De acordo com o chanceler alemão,Merz, a Ucrânia evoluiu muito em termos de tecnologia de armamento desde o início da guerra. Por conseguinte, não há necessidade de mísseis de cruzeiro Taurus da Alemanha.
Tendo em conta os progressos tecnológicos registados na Ucrânia, o chanceler alemão Friedrich Merz já não vê necessidade de fornecer mísseis de cruzeiro Taurus a Kiev. Merz afirmou-o numa interpelação governamental (fonte em alemão) no Bundestag, na quarta-feira.
Segundo Merz, a Ucrânia percorreu um longo caminho em termos de tecnologia de armamento desde o início da guerra e está "mais bem armada do que nunca".
O seu pedido para que o Taurus seja entregue à Ucrânia baseou-se no seu conhecimento prévio de que existiam suficientes mísseis de cruzeiro Taurus funcionais nos stocks da Bundeswehr.

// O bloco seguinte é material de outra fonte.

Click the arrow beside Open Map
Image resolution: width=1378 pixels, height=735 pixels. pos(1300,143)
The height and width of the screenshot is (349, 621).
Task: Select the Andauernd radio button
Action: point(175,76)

Merz também falou sobre as "consideráveis" dificuldades financeiras da Ucrânia. "Precisamos de mobilizar mais dinheiro para a Ucrânia", disse Merz, "para que estas armas possam continuar a ser construídas."
Ucrânia produz os seus próprios mísseis de cruzeiro
A Ucrânia produz as suas próprias armas, como o míssil de cruzeiro Flamingo. O sistema de mísseis tem um alcance de 3 mil quilómetros e pode atingir alvos na Rússia. As armas ocidentais, por outro lado, estão sujeitas a restrições de alcance.
Ainda assim, em fevereiro, o presidente ucraniano Volodymyr Zelensky confirmou que a Ucrânia ainda precisava do míssil de cruzeiro Taurus.
O Taurus tem um alcance de mais de 500 quilómetros e a Ucrânia poderia utilizá-lo para atingir alvos no interior da Rússia. O Taurus é lançado de um avião e pode atingir alvos com grande precisão e evitar obstáculos no caminho.
O governo continua assim a linha do governo de coligação «Ampel» de Olaf Scholz (SPD), que se opôs ao fornecimento de armas à Ucrânia.
O Tomahawk americano é mais potente do que o Taurus e é nnormalmente disparado a partir de navios e, a 1.000 quilómetros, voa duas vezes mais longe do que o Taurus.
As Forças Armadas alemãs pretendem agora equipar as suas fragatas também com Tomahawks americanos, conforme noticiado pelo Handelsblatt. Até ao momento, o presidente dos EUA, Donald Trump, recusou fornecer os Tomahawks à Ucrânia, aparentemente para evitar uma nova escalada.